Они её привязали. За руки и за ноги. Прикрутили к полу, в прихожей. Клавдии потребовалось несколько долгих минут, чтобы переварить новое кошмарное открытие. Она ещё немножко подёргалась, убеждаясь, что запястья начинают постепенно затекать. Пальцев она просто не чувствовала, а ступни и щиколотки вовсю кололи крохотные невидимые иголочки.
— А вон, ещё что! — доложил Боб, запуская ручищу в хрустальную вазу с салатом.
— Положи, потом пожрём, — скомандовал Росси. — Так я жду! — парень подвинул табурет, поставил ботинок почти вплотную к её лицу и принялся расстёгивать сумку; Клавдия остро ощутила запах отсыревшей в лужах кожи и намокших шнурков. Она подумала «Боже, какие они крепкие, они же совсем как… как взрослые мужики… Ведь если бы им пришло в голову…»
Она затаилась, как будто тупоумный переросток мог услышать её мысли.
— Как мы должны поступать?! — наседал Росси, брызгая слюной ей в лицо. — Запоминать, хрен знает, зачем, когда кто родился и помер из твоих долбаных писателей? А на хрена это надо?! Ты обозвала меня тупым, слышишь?! — он почти вплотную приблизил свои оловянные, ничего не выражающие зрачки к её — затравленным, сжавшимся в бусинки. Он дышал на неё пивом, потом и ещё чем-то невыносимо гадким. Клавдия почувствовала, как желчь начала непроизвольное восхождение по пищеводу. — Ты обозвала меня тупым за то, что я не могу ответить, кто из великих мудаков на сто сороковой странице записал какую-то долбаную фразу! Я тупой, да?! Потому что не запомнил наизусть все слова всех, блин, вонючих писак?! Что молчишь, манда? Очко играет?!
— Дим, да на хрена? — вяло спросил Боб.
— Не, я хочу знать! — упёрся Росси. — Я хочу знать, какого хера ей никогда не нравится, что отвечают другие! Даже наши сраные отличники! Стоит Фатиху залепить мыслю по теме, как выясняется, что у неё одной верный взгляд на долбаную литературу! Других мнений нету, млин…
— Отпустите меня… — прошептала Клавдия, заворожённо наблюдая, как мальчик достаёт из длинной спортивной сумки ружьё. Она совершенно не разбиралась в оружии, но сразу, ни о чем, не спрашивая, интуитивно догадалась, что это не пугач и не детская игрушка. У школьника в руках оказалось настоящее заряженное ружьё, и если он будет неосторожен, то может случайно выстрелить!…
Холодный ствол упёрся ей в щёку. Боковым зрением Клавдия видела, как Боб, этот здоровенный буйвол, распахнул дверцу холодильника, затем залез туда, чуть ли не до пояса, и выволок за собой сразу все три полки с продуктами. Холодный борщ облил парня до колен, Мирка засмеялась. Боб грязно выругался и потянул с окна тюлевую занавеску. Один за другим, со звоном, стали отрываться кольца с карниза.
— Боб, вруби музыку!
— Ага, поляну вижу, — сальными майонезными пальцами Илинеску полез к её гордости, холимому и обтираемому бархатом музыкальному центру. Как стадо взбесившихся носорогов, заревел молодёжный канал.

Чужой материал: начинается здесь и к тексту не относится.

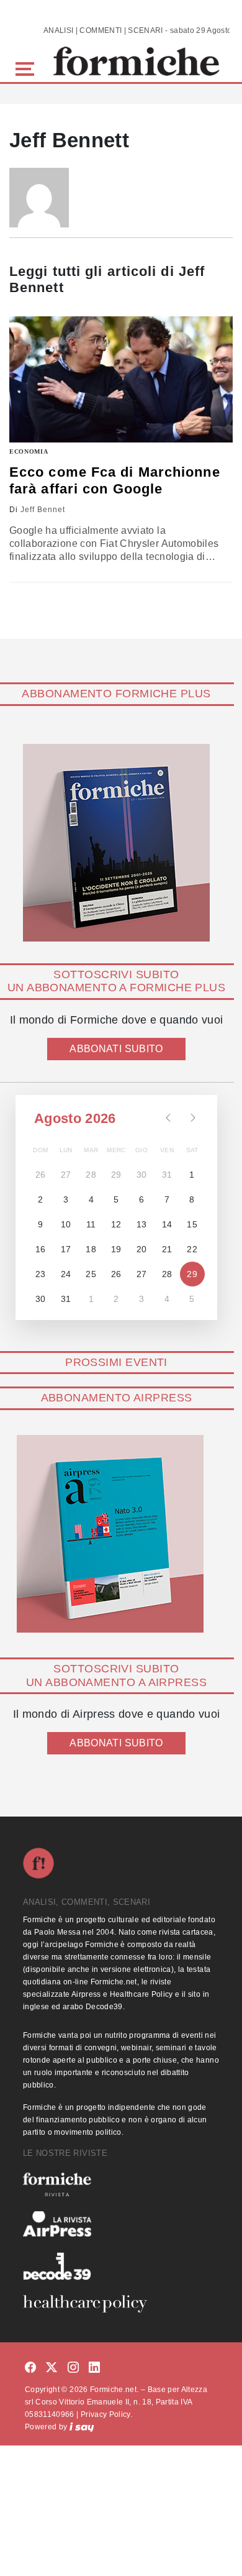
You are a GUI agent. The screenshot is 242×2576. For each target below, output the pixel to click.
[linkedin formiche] (94, 2368)
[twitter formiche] (51, 2368)
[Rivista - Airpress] (121, 2224)
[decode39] (121, 2266)
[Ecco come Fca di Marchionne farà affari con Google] (121, 379)
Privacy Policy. (106, 2414)
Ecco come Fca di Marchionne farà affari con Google (114, 480)
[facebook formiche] (30, 2368)
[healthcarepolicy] (121, 2303)
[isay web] (81, 2426)
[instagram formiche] (73, 2368)
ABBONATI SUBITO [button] (116, 1048)
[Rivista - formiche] (121, 2184)
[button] (27, 67)
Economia (28, 451)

— Обана, что я нашла!… — Мирка покачала в воздухе кожаным светло-коричневым портфелем Клавдии.
— Не трогайте… там же документы… — Клавдия
Замечательный итальянский портфельчик уже перекочевал к Бобу. Он расстегнул замки, одним махом вывалил на ковёр бумажное содержимое и, улыбаясь, Клавдии во весь рот, припечатал сверху содержимым другой салатницы. Креветки поползли по стопкам бумаг. Завершая начатое, Боб опрокинул в портфель кастрюлю холодного супа. С важным видом он застегнул замочки и бережно вернул портфель на столик в прихожую.
— Слив засчитан! — взвизгнул, Киса и прыгнул обеими ногами в груду салатов, кастрюлек и разбившихся банок. Затем он, невесть откуда, вытащил увесистую гладкую палку с блестящей нашлёпкой на конце, взвесил на руке, ухмыляясь чёрным плоским ртом. А дальше он сделал такое, отчего Клавдия забилась в своих клейких путах, как пойманная пауком муха.
Мальчик скинул кожаную куртку, остался в рубашечке. Перехватил дубину за тонкий конец и со всего маху врезал в самый центр серванта. Если бы за минуту перед этим Мирка не добавила громкость радиоприёмника, у Клавдии, без сомнения, заложило бы уши. Киса ударил вторично; из недр серванта потёк водопад разбитого хрусталя. Третьим ударом Киса вдребезги разбил телевизор.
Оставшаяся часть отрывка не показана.